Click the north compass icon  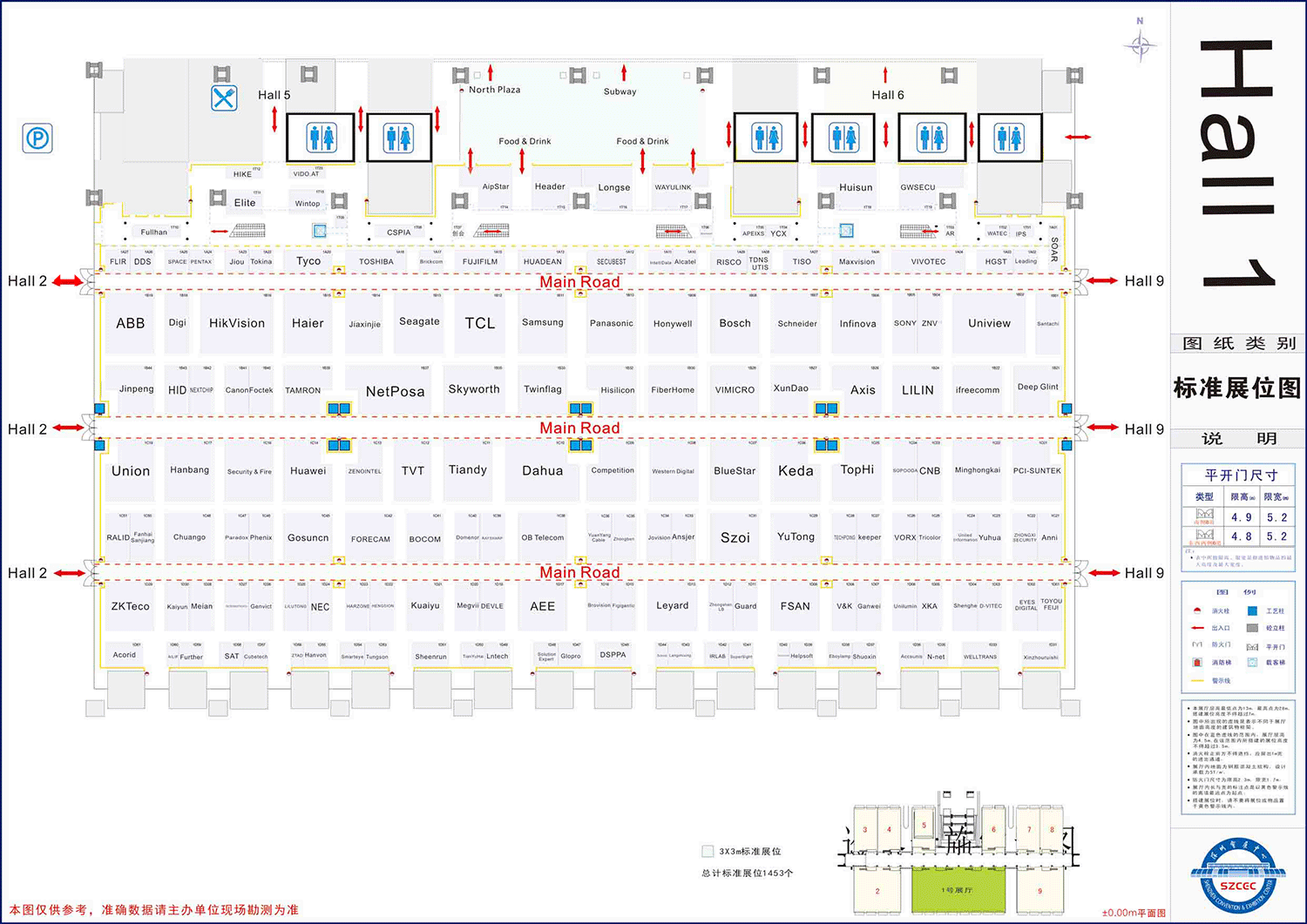[x=1141, y=44]
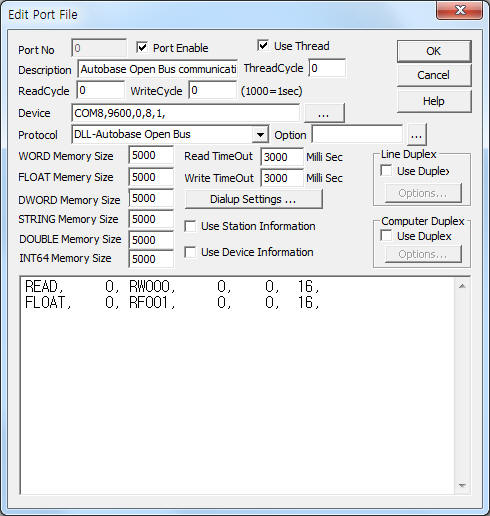Screen dimensions: 490x516
Task: Click the scrollbar up arrow in text area
Action: point(462,286)
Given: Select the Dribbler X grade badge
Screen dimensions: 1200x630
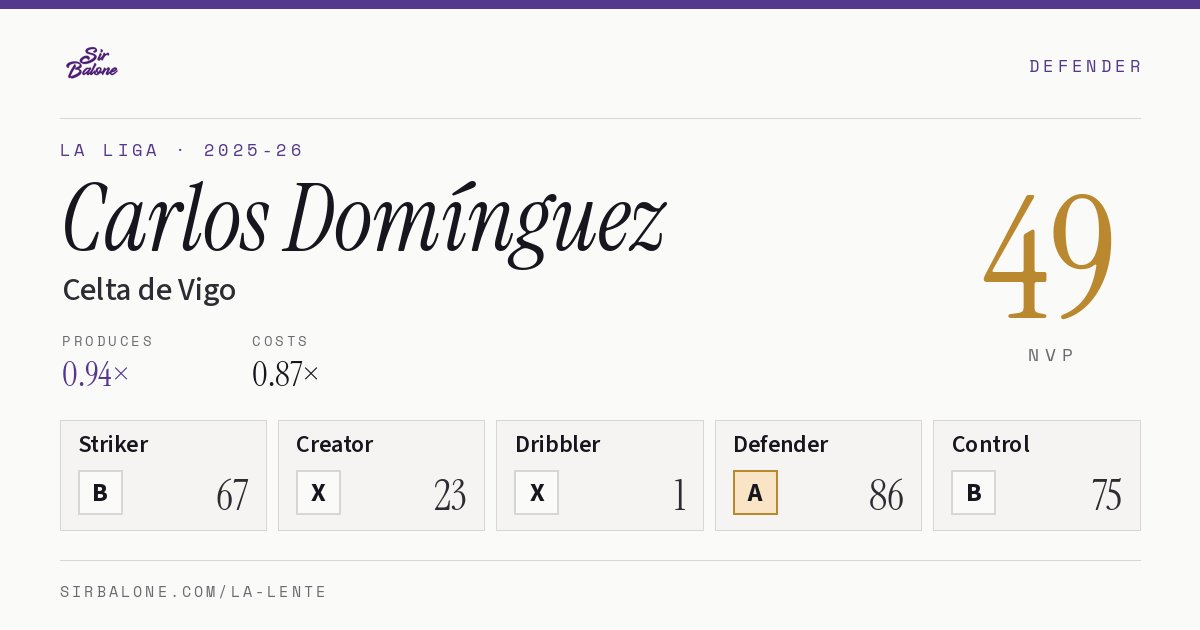Looking at the screenshot, I should pos(537,493).
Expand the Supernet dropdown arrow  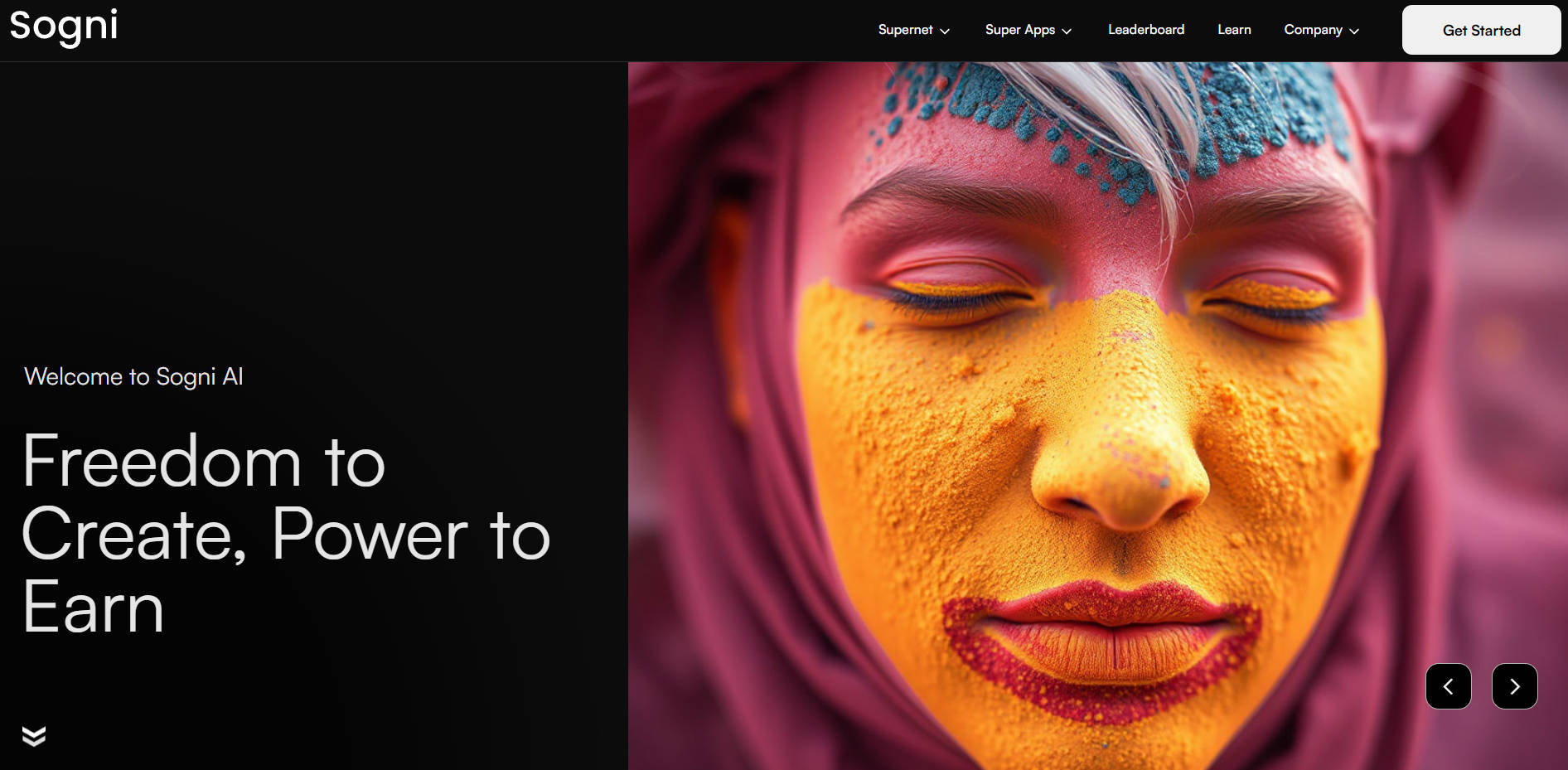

§ §

### Exercise:
No pictures should appear in the answer, which is to be the lines from the line with "Screen dimensions: 1200x630" through the end of the records above, restated exactly.

### Result of the task:
Screen dimensions: 1200x630
Looking at the screenshot, I should pos(537,493).
Expand the Supernet dropdown arrow  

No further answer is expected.